Par Yann Saint-Sernin
A Bordeaux, ils se souviennent de l'Africain qui marchait
Amadou Bocoum, mort dans des circonstances mystérieuses
sur la rocade, était une figure du campus bordelais.
Amadou Bocoum. photo dr
Il aimait marcher. Il marchait sans arrêt. Il est mort le 6 août dernier sur la rocade près de Bruges, tandis qu'il marchait sur la bande d'arrêt d'urgence, percuté par un automobiliste qui a pris la fuite. Que faisait Amadou Bocoum à pied sur la rocade cette nuit-là ? C'est ce que l'information judiciaire ouverte par le parquet de Bordeaux (lire ci-dessous) devra déterminer.
Né à Tombouctou au Mali, et arrivé à Bordeaux dans les années 1970, Amadou Bocoum, 59 ans, n'avait jamais passé sa thèse de droit. Il n'a pourtant jamais cessé de fréquenter le campus, et les bibliothèques. L'homme, surnommé « le maestro » tant par les étudiants africains de Bordeaux que par une partie des enseignants s'était imposé comme une figure intellectuelle bordelaise. Une figure anonyme.
« C'était incroyable, il connaissait tout sur tout. Un véritable puits de science, spécialisé notamment dans l'histoire de la décolonisation africaine. Il m'arrivait fréquemment de lui faire relire mes notes avant une conférence », dit de lui son ami Badou Fall, professeur à l'Université de Bordeaux 4.

=======

■ **TÂCHES À RÉALISER**:
A - Dans l'article sur Amadou Bocoum, recopiez tout ce qui va de « Amadou Bocoum. photo » jusqu'à « ci-dessous) devra déterminer. » en substituant « chauffard » à « automobiliste ».
B - D'après l'article sur Amadou Bocoum, dans quelle ville est-il né ?

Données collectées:
=======

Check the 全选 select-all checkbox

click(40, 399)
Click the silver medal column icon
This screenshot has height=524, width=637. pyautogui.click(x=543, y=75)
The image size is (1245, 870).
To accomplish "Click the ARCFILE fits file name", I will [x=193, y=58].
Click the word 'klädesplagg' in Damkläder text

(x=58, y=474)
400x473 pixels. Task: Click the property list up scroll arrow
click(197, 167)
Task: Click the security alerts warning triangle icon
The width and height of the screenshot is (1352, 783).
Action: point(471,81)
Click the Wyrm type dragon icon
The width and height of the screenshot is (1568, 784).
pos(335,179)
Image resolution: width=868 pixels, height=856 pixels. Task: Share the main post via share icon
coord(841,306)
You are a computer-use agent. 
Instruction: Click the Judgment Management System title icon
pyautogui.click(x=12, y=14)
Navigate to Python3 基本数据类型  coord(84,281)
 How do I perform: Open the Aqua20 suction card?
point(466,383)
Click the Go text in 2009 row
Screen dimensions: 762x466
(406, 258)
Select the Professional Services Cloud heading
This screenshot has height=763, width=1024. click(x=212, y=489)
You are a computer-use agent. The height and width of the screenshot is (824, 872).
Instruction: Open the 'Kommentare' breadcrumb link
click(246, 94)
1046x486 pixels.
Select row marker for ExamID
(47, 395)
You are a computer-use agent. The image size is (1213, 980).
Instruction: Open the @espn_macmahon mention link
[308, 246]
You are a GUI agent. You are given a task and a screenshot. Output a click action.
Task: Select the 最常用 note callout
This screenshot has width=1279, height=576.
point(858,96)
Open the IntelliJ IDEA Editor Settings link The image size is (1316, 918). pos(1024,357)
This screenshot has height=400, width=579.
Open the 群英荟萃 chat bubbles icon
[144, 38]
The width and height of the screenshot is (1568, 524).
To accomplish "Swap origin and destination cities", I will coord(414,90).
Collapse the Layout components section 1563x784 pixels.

=======

■ **TÂCHES RÉSOLUES**:
A -
Amadou Bocoum. photo dr
Il aimait marcher. Il marchait sans arrêt. Il est mort le 6 août dernier sur la rocade près de Bruges, tandis qu'il marchait sur la bande d'arrêt d'urgence, percuté par un chauffard qui a pris la fuite. Que faisait Amadou Bocoum à pied sur la rocade cette nuit-là ? C'est ce que l'information judiciaire ouverte par le parquet de Bordeaux (lire ci-dessous) devra déterminer.

B - À Tombouctou, au Mali.